- **SOURCE TEXT**:

───

Thread: Report distinct wait events when waiting for WAL "operation"

Report distinct wait events when waiting for WAL "operation"

From
Andres Freund
Date:
Hi,

In a number of workloads one can see two wait events prominently:
LWLock:WALWrite and LWLock:WALInsert. Unfortunately for both that is not very
informative:

LWLock:WALWrite can be reported because there is genuine contention on the
LWLock, or, more commonly, because several backends are waiting for another to
finish IO. In the latter case we are not actually waiting to acquire the lock,
we are waiting for the lock to be released *without* then acquiring it.

LWLock:WALInsert can be reported because there are not enough WALInsert locks
(c.f. NUM_XLOGINSERT_LOCKS) or because we are waiting for another backend to
finish copying a WAL record into wal_buffers.  In the latter case we are
therefore not waiting to acquire an LWLock.


I think both of these cases are relevant to distinguish from an operational
perspective. Secondarily, I've received many questions about making those
locks more scalable / granular, when in most of the cases the issue was not
actual lock contention.

Today it's surprisingly hard to figure out whether the issue is lock
contention or the speed of copying buffers for WAL insert locks / computing
the last prc of the CRC checksum.


Therefore I'm proposing that LWLockAcquireOrWait() and LWLockWaitForVar() not
use the "generic" LWLockReportWaitStart(), but use caller provided wait
events.  The attached patch adds two new wait events for the existing callers.

I waffled a bit about which wait event section to add these to. Ended up with
"IPC", but would be happy to change that.

WAIT_EVENT_WAL_WAIT_INSERT  WALWaitInsert   "Waiting for WAL record to be copied into buffers."
WAIT_EVENT_WAL_WAIT_WRITE   WALWaitWrite    "Waiting for WAL buffers to be written or flushed to disk."


Previously it was e.g. not really possible to distinguish that something like
this:

┌────────────────┬─────────────────┬────────────┬───────┐
│  backend_type  │ wait_event_type │ wait_event │ count │
├────────────────┼─────────────────┼────────────┼───────┤
│ client backend │ LWLock          │ WALInsert  │    32 │
│ client backend │ (null)          │ (null)     │     9 │
│ walwriter      │ IO              │ WALWrite   │     1 │
│ client backend │ Client          │ ClientRead │     1 │
│ client backend │ LWLock          │ WALWrite   │     1 │
└────────────────┴─────────────────┴────────────┴───────┘

is a workload with a very different bottleneck than this:

┌────────────────┬─────────────────┬───────────────┬───────┐
│  backend_type  │ wait_event_type │  wait_event   │ count │
├────────────────┼─────────────────┼───────────────┼───────┤
│ client backend │ IPC             │ WALWaitInsert │    22 │
│ client backend │ LWLock          │ WALInsert     │    13 │
│ client backend │ LWLock          │ WALBufMapping │     5 │
│ walwriter      │ (null)          │ (null)        │     1 │
│ client backend │ Client          │ ClientRead    │     1 │
│ client backend │ (null)          │ (null)        │     1 │
└────────────────┴─────────────────┴───────────────┴───────┘

even though they are very different

FWIW, the former is bottlenecked by the number of WAL insertion locks, the
second is bottlenecked by copying WAL into buffers due to needing to flush
them.

───

(Click-target data)
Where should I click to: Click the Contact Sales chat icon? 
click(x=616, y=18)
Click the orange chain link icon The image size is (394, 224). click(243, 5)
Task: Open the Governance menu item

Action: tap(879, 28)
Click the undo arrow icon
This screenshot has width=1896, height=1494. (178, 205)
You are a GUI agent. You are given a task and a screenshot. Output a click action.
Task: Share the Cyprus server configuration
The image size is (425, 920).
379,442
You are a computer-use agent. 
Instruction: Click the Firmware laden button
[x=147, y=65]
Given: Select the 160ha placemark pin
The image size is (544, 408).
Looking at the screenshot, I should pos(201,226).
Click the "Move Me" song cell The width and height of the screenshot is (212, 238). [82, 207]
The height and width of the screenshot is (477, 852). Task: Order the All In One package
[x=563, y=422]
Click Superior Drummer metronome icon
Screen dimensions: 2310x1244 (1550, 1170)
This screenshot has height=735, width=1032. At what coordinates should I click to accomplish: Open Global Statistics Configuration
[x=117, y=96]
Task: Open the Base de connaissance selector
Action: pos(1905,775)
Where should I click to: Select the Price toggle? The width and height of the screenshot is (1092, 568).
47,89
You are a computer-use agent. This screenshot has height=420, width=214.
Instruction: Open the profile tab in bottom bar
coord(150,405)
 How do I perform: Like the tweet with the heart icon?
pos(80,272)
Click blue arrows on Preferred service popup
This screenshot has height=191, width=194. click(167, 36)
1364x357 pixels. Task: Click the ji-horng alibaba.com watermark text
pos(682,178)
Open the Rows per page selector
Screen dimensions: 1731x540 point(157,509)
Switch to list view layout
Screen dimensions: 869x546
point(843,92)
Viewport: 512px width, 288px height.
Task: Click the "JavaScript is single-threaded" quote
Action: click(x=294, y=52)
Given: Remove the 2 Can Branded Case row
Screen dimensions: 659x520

───

- **PROBLEMS**:
1) List every function name that appears in the WAL wait events thread.
2) In the WAL wait events thread, which wait event section did the author end up adding the new wait events to?
3) Transcribe the passage of the WAL wait events thread starting with "In a number" and going on through "acquire an LWLock.".

- **RESULTS FOR EACH TASK**:
1)
LWLockAcquireOrWait()
LWLockWaitForVar()
LWLockReportWaitStart()

2) The "IPC" section.

3)
In a number of workloads one can see two wait events prominently:
LWLock:WALWrite and LWLock:WALInsert. Unfortunately for both that is not very
informative:

LWLock:WALWrite can be reported because there is genuine contention on the
LWLock, or, more commonly, because several backends are waiting for another to
finish IO. In the latter case we are not actually waiting to acquire the lock,
we are waiting for the lock to be released *without* then acquiring it.

LWLock:WALInsert can be reported because there are not enough WALInsert locks
(c.f. NUM_XLOGINSERT_LOCKS) or because we are waiting for another backend to
finish copying a WAL record into wal_buffers.  In the latter case we are
therefore not waiting to acquire an LWLock.